Pemerintah memastikan bahwa transaksi uang elektronik jadi salah satu layanan yang terdampak kenaikan pajak pertambahan nilai (PPN) 12 persen. Direktorat Jenderal Pajak (DJP) Kementerian Keuangan (Kemenkeu) mengatakan, transaksi uang elektronik sebagaimana yang telah diatur merupakan objek pajak yang tidak bebas PPN.
“Perlu kami tegaskan bahwa pengenaan PPN atas jasa layanan uang elektronik sudah dilakukan sejak berlakunya UU PPN Nomor 8 Tahun 1983 yang berlaku sejak 1 Juli 1984, artinya bukan objek pajak baru,” kata Direktur Penyuluhan, Pelayanan, dan Hubungan Mayarakat DJP, Dwi Astuti kepada media di Jakarta, Jumat (20/12/2024).

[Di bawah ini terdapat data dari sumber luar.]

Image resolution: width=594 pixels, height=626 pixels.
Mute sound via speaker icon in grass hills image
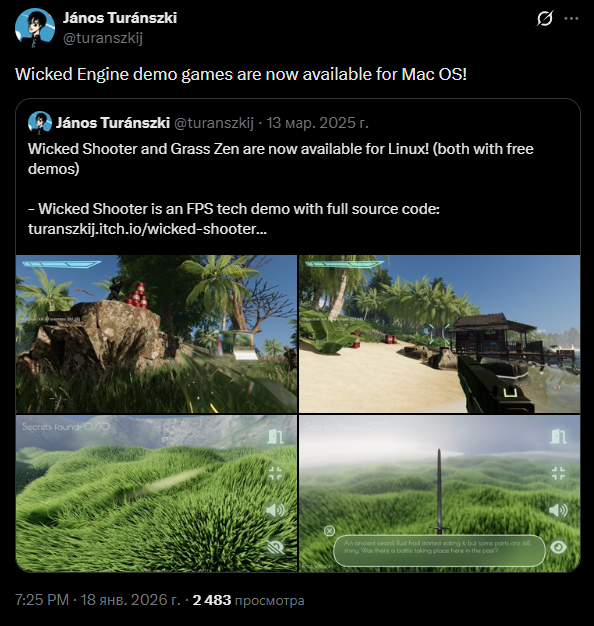tap(275, 510)
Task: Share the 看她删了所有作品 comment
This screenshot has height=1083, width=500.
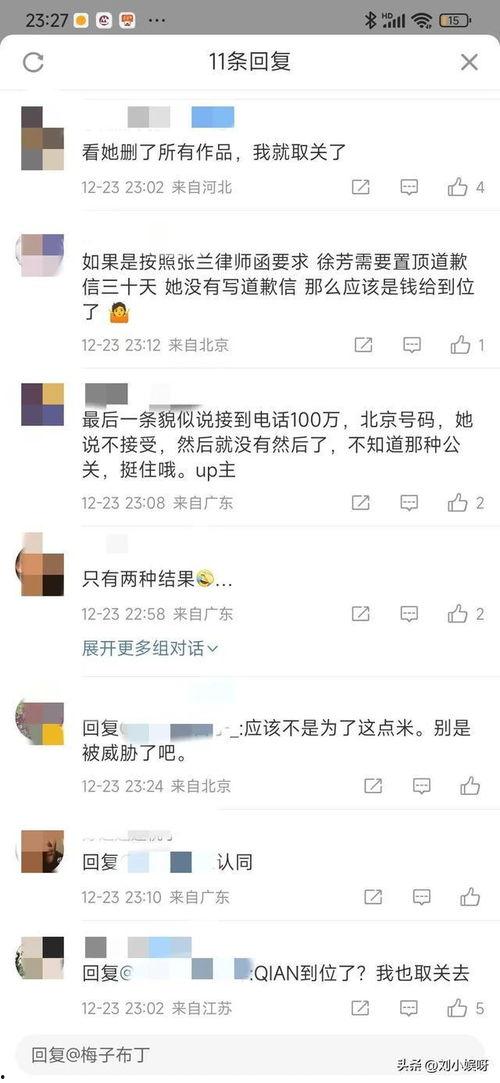Action: click(x=360, y=187)
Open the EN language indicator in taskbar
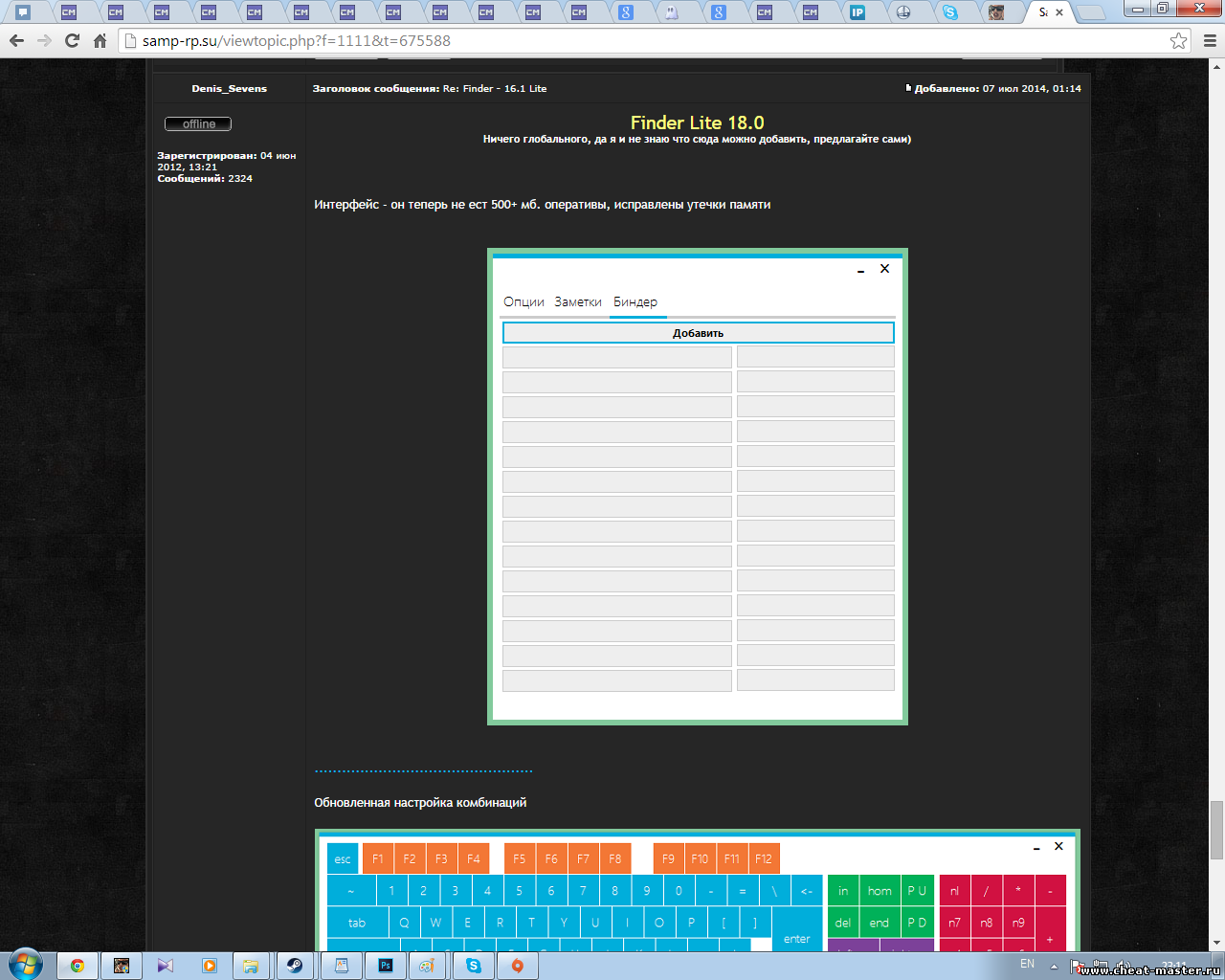Image resolution: width=1225 pixels, height=980 pixels. (1027, 964)
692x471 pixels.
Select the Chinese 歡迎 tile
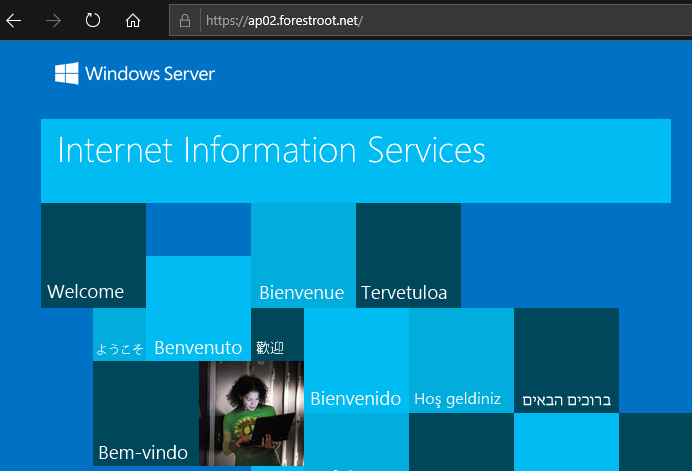(x=278, y=335)

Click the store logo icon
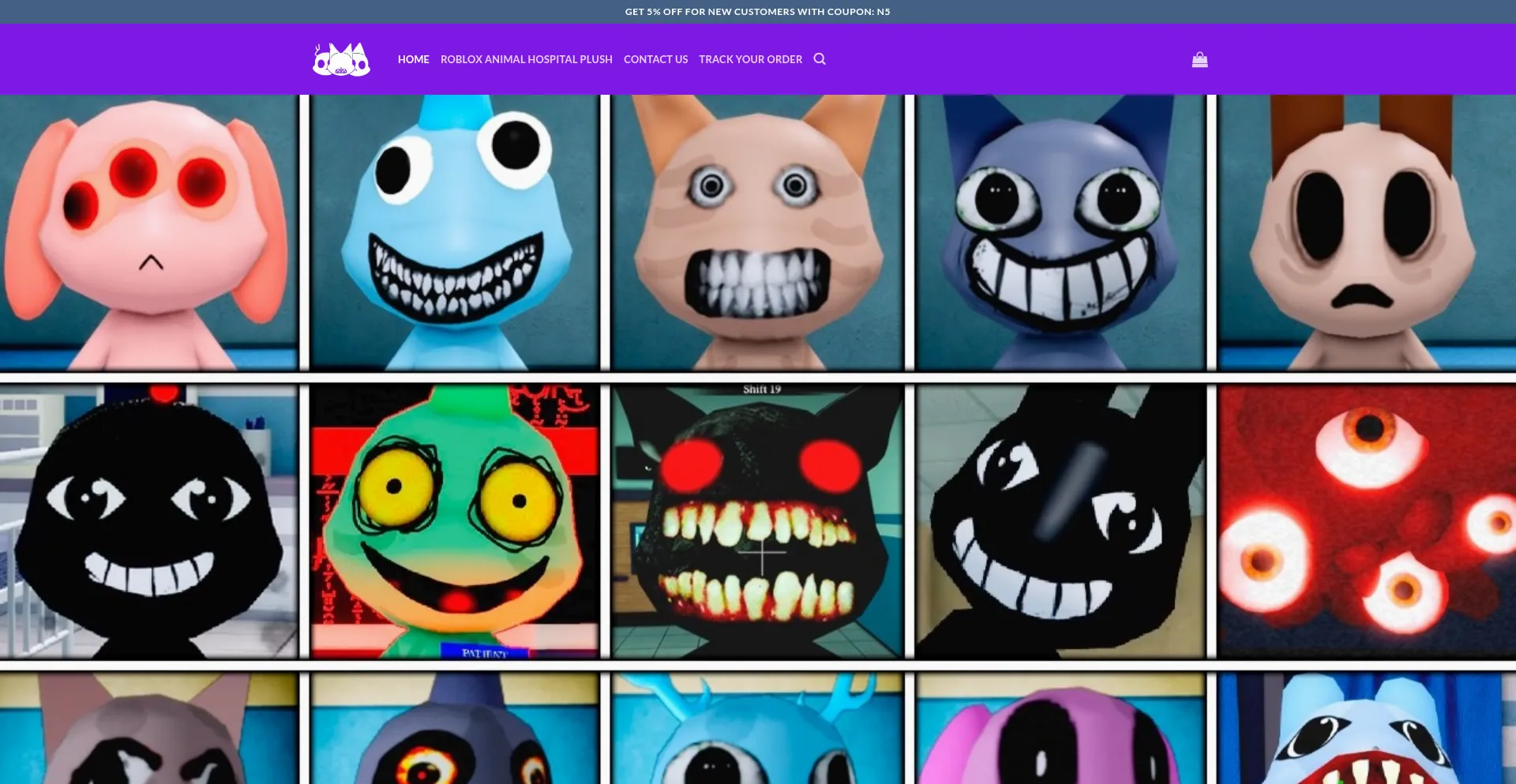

UU PPN ini telah diperbarui dalam UU Nomor 7 Tahun 2021 tentang Harmonisasi Peraturan Perpajakan (HPP), yang menjadi dasar hukum pemerintah mulai menaikkan PPN 12 persen pada awal 2025 mendatang.
Dalam beleid tersebut, layanan uang elektronik tidak termasuk objek yang dibebaskan dari PPN. Sehingga, ketika pemerintah menaikkan PPN menjadi 12 persen, maka tarif tersebut juga berlaku bagi transaksi uang elektronik.
Aturan lebih terperinci mengenai pengenaan PPN terhadap transaksi uang elektronik, atau layanan teknologi finansial (fintech) secara umum diatur lebih lanjut dalam Peraturan Menteri Keuangan (PMK) 69 Tahun 2022.
Adapun layanan yang dikenakan PPN di antaranya uang elektronik (e-money), dompet elektronik (e-wallet), gerbang pembayaran, switching, kliring, penyelesaian akhir, dan transfer dana.
Pengenaan PPN berlaku untuk biaya layanan atau komisi yang dibebankan kepada penyelenggara. Misalnya, biaya layanan registrasi, pengisian ulang saldo (top-up), pembayaran transaksi, transfer dana, dan tarik tunai untuk uang elektronik.
Hal semisal juga berlaku pada layanan dompet elektronik, termasuk biaya pembayaran tagihan dan layanan paylater. PPN juga dikenakan pada biaya merchant discount rate (MDR).
PPN hanya dikenakan terhadap biaya transaksi yang dibebankan oleh penyelenggara kepada konsumennya. Semisal ketika pengguna melakukan top-up saldo uang elektronik dan dikenakan biaya administrasi, maka biaya administrasi tersebut yang dikenakan PPN.
Contoh Perhitungan PPN
Sebagai contoh begini, jika biaya administrasi top-up adalah Rp1.000 dan tarif PPN yang berlaku saat ini sebesar 11 persen, maka PPN yang harus dibayar adalah Rp110, sehingga total biaya menjadi Rp1.110.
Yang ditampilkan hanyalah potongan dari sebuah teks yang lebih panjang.